Warenkorb: Bekräftigen Sie das Versprechen für jeden Posten im Warenkorb. Wenn Posten unterschiedliche Lieferdaten haben, weil sie von verschiedenen Standorten versendet werden oder unterschiedliche Vorlaufzeiten haben, zeigen Sie dies deutlich an, anstatt ein einzelnes, zusammenfassendes Datum anzuzeigen, das irreführend sein könnte.
Checkout: Bestätigen Sie das Lieferdatum bei der Auswahl der Versandart und erneut beim Zahlungsschritt. Die kaufende Person steht kurz davor, Geld auszugeben, daher ist dies nicht der richtige Moment, um sie rätseln zu lassen, ob das auf der Produktseite gesehene Datum noch gilt. Wenn zwischen verschiedenen Versandoptionen gewählt wird, zeigen Sie das Lieferdatum für jede Option an.
Bestellbestätigungs-E-Mail: Wiederholen Sie das Lieferversprechen in der Betreffzeile oder im ersten Satz der Bestätigungs-E-Mail (z. B. „Ihre Bestellung ist bestätigt. Voraussichtliche Lieferung bis zum 26. Juni.“).

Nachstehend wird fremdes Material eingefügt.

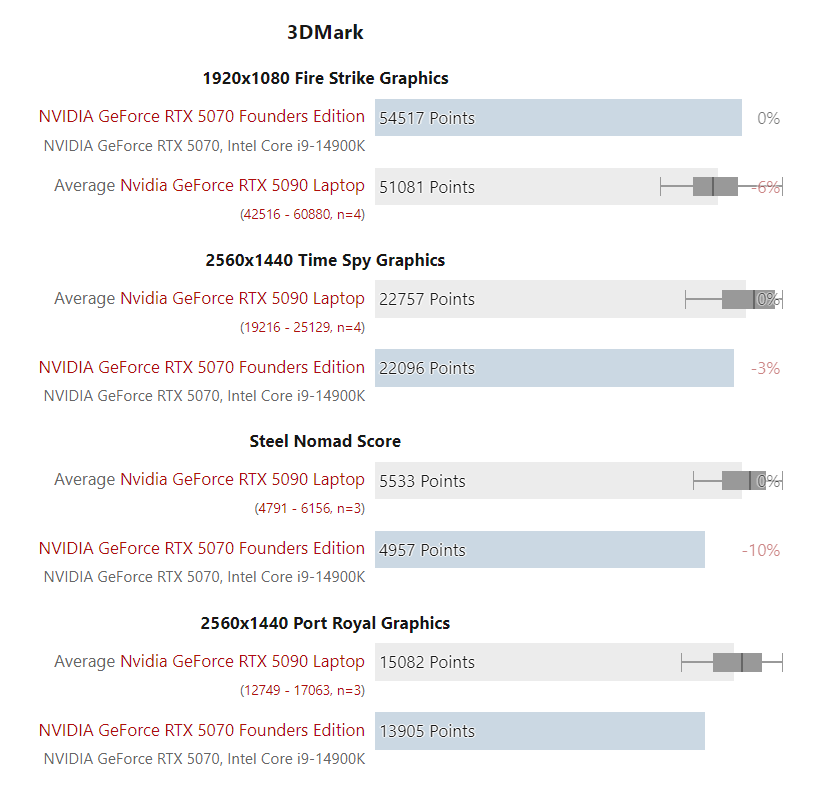This screenshot has width=840, height=798.
Task: Click the 54517 Points bar
Action: [558, 118]
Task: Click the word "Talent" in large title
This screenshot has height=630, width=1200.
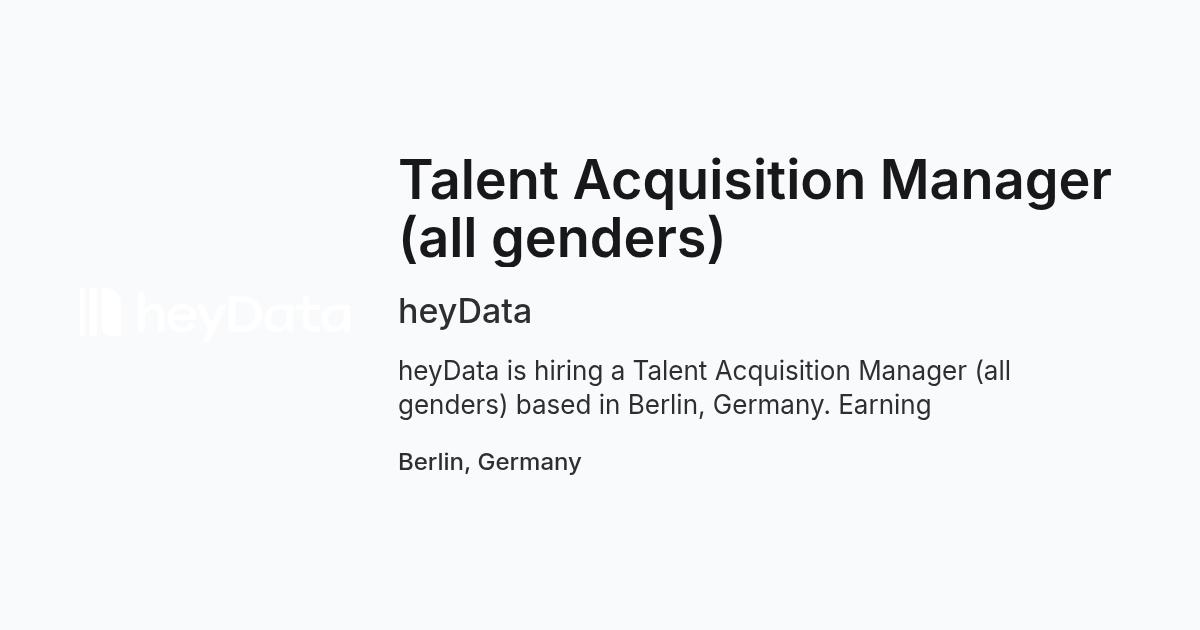Action: click(x=478, y=180)
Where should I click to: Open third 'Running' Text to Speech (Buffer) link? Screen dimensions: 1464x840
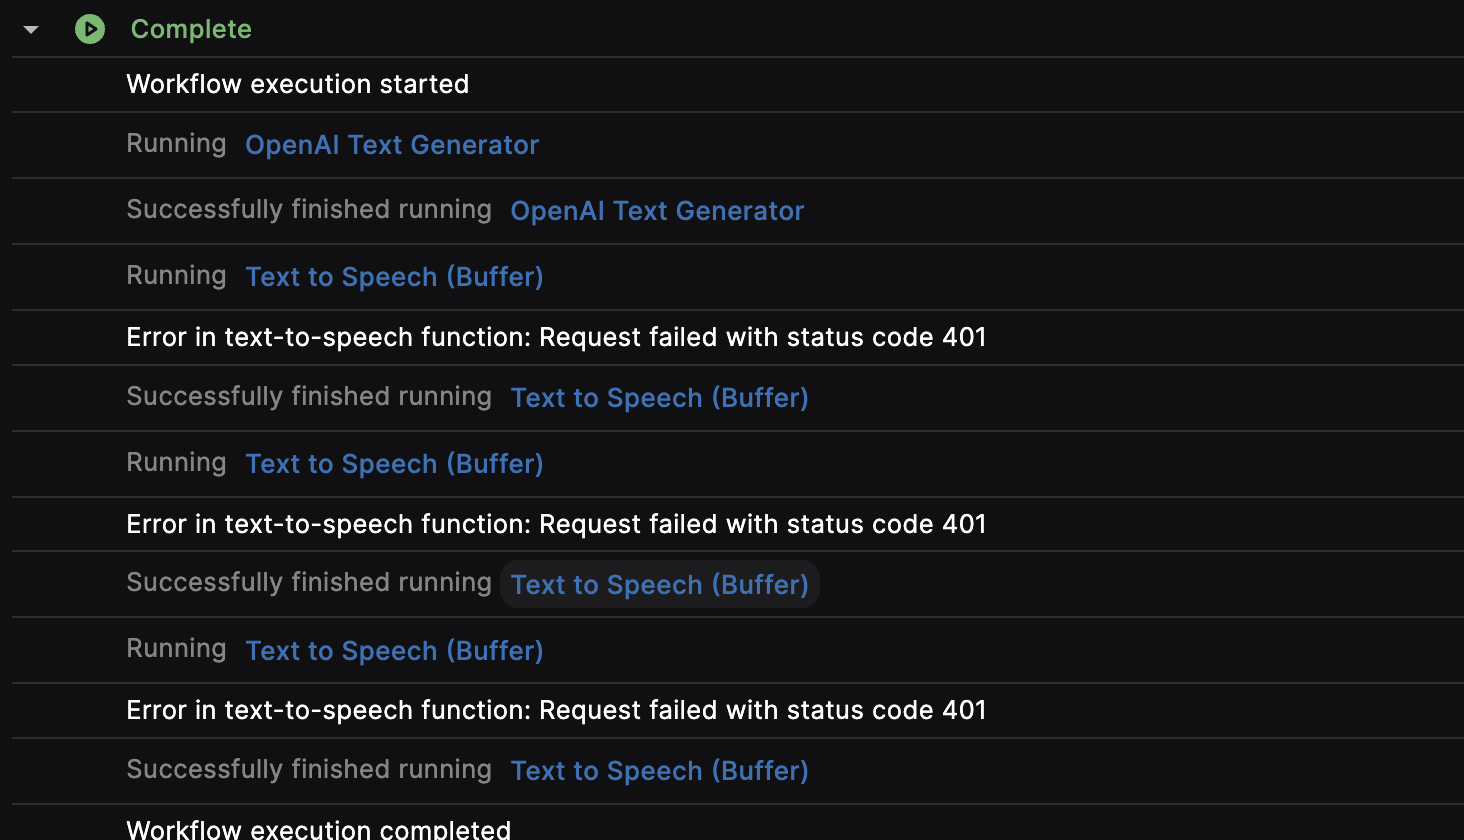[x=394, y=651]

Versandbenachrichtigung: Sobald die Bestellung versendet wird, aktualisieren Sie das Lieferdatum mit durch den Paketdienst bestätigten Daten. Wenn sich das geschätzte Datum geändert hat, teilen Sie dies proaktiv mit, anstatt die kaufende Person dies bei der Überprüfung der Sendungsverfolgung selbst herausfinden zu lassen.
Wie schafft ein Lieferversprechen Vertrauen nach dem Kauf und fördert Wiederholungskäufe?
Die Einhaltung Ihres Lieferversprechens wird wahrscheinlich die Wiederkaufraten, die Bewertungsergebnisse und den Lifetime Value (CLV) von Kundinnen und Kunden verbessern. Wenn Sie es konsequent richtig machen, können sich die Vorteile summieren. Wenn jemand bereits drei Bestellungen pünktlich von Ihnen erhalten hat, wird er/sie im Allgemeinen Vertrauen in Ihre Versprechen haben. Und wenn doch einmal etwas schiefgeht, sind diese Personen wahrscheinlich nachsichtiger.
Gebrochene Versprechen können zu konkreten Beschwerden führen. „Später als erwartet angekommen“ wird in negativen Bewertungen häufig genannt. Es ist emotionaler aufgeladen als „Versand war langsam“, weil das Versprechen eine bestimmte Erwartung geweckt hat, die zum Maßstab wurde.
Positive Liefererfahrungen können jedoch zu Bewertungen führen, in denen Zuverlässigkeit und Vertrauenswürdigkeit erwähnt werden. Diese Sprache kann neue Käufer/innen beeinflussen, die diese Bewertungen lesen. Diese Art von Social Proof ist in der Regel überzeugender als jedes Abzeichen oder jeder Versandhinweis, den Sie auf Ihrer eigenen Website platzieren.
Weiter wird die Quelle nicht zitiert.